名付けで「咲」を「サ」と読ませるのは変?
咲をサと読ませてもOK?
A: 一般に当て字とは、間違った読み方の名前をさします。咲は訓読みで「さく」ですから「サ」と読むこと自体は間違いではありません。
ただ名前は、読み方が正しいことはもちろん最低必要ですが、正しくても他人に読みにくい名前もあるということもお気をつけ下さい。
名前は漢字の訓読みも使えるが、咲は特殊な字である
咲の字が名前に使われる頻度は、2016年は25位で、かなり人気のある漢字と言えます。数年前までは1字名前で使われることが多かったのですが、最近は他の字と組み合わせる2字名前が多くなっています。ただこの字はある意味で特殊な字です。まず漢字でありながら中国人は使わず、辞典にも載っていません。日本では日常よく使われ、誰しも花がさくことだとわかりますが、音読みはあまり知られておらず、載せていない辞典もあります。いったいどういうことなのでしょうか?
実は咲の字の右の部分は「笑」の変化したものです。口と笑を合わせた咲の字は、本来は口をあけて笑うことだったのです。ただし日本でも中国でも、わらうと言えば口の無い「笑」の字ばかりが使われてきました。
咲の字は中国ではとうの昔に廃れ、日本では古代に「花わらふ」などという表現があったため、混同が起きて咲の字が「花がさく」という別の意味になってしまったのです。

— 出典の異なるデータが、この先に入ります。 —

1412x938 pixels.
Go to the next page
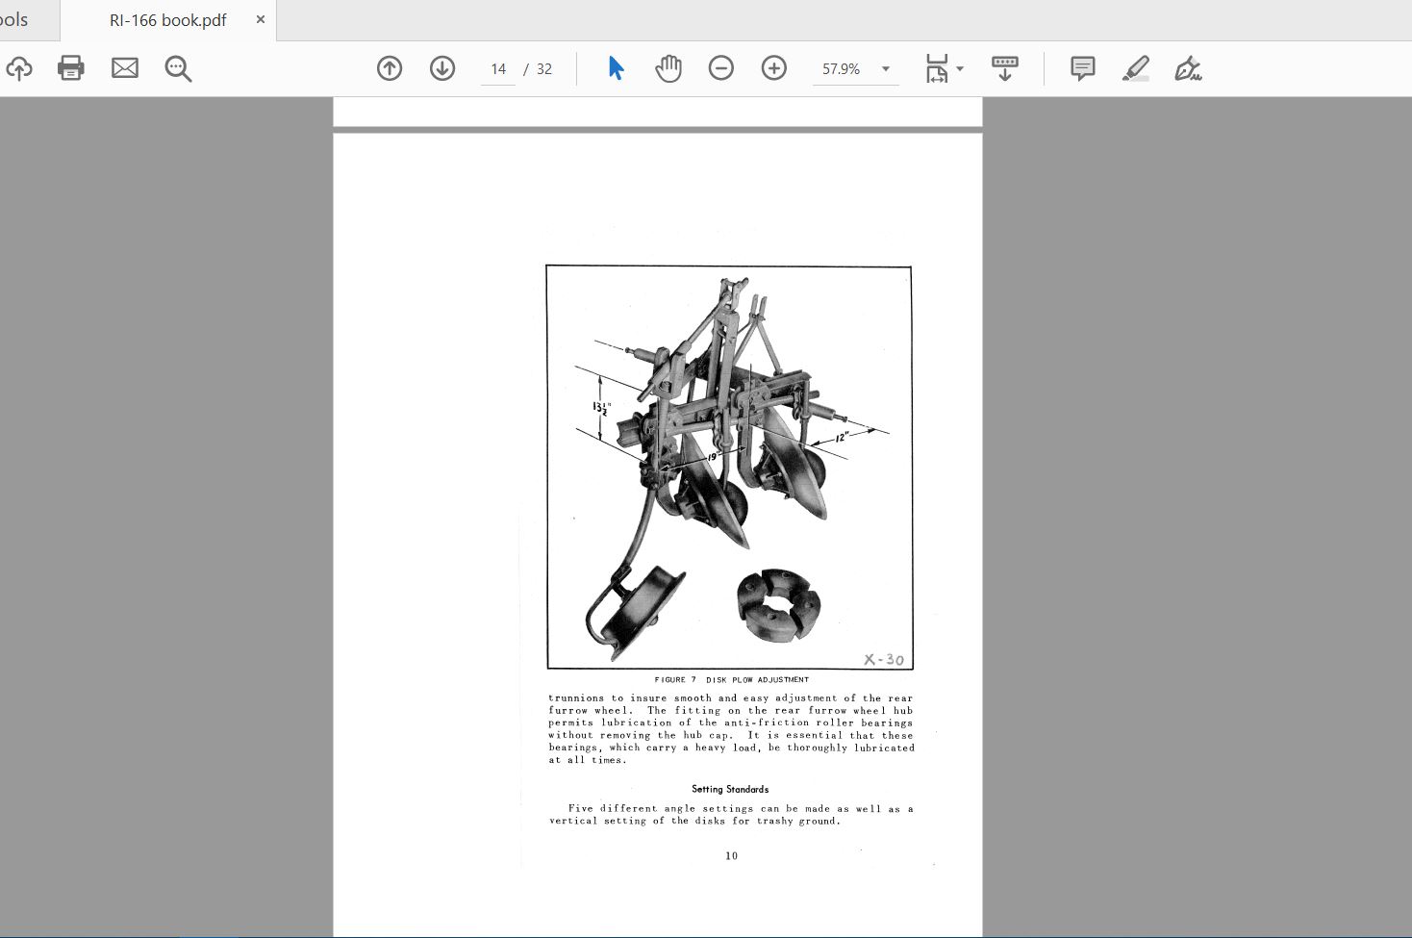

ちなみに中国では花がさくことは「開」と書くわけですが、開の字のほうは日本でもその意味でよく使われます。
つまり咲の字の本来の意味は「わらう」「えむ」で、音読みは笑の字と同じ「ショウ」です。ただ今の日本の辞典では本来の音や意味を載せていないものも多いのです。ちなみに武井咲(えみ)さんというタレントの名は、今の日本の辞典には無い読み方ですが、古代の意味は表しているわけです。
漢字の読み方は意外なこともある
名付けの際には正規の辞典で漢字の読み方を調べることは大事で、意外なことにもよくぶつかります。名前でよく使われる字を例にあげますと、たとえば「佳」は誰しもケイと読みたくなる字ですが、辞典にその読み方はありません。また「大」でト、「清」でサヤ、「柊」でトウという読み方も辞典には載っていません。
ところでこの数年、「大翔」と書いてヒロトと読む名が大人気ですが、この翔は本当にトと読むのでしょうか? この字はかつて「翔ぶが如く」という小説、「かもめが翔んだ日」という歌、「翔んでる寅次郎」という映画などが広く知られた後に、昭和56年に人名用漢字に加えられ、多くの人が「とぶ」と読む字だと思いこんでしまったものです。
ただ字の意味は確かに派手に飛ぶことであり、今は一部の辞典では「とぶ」という訓読みも載せています。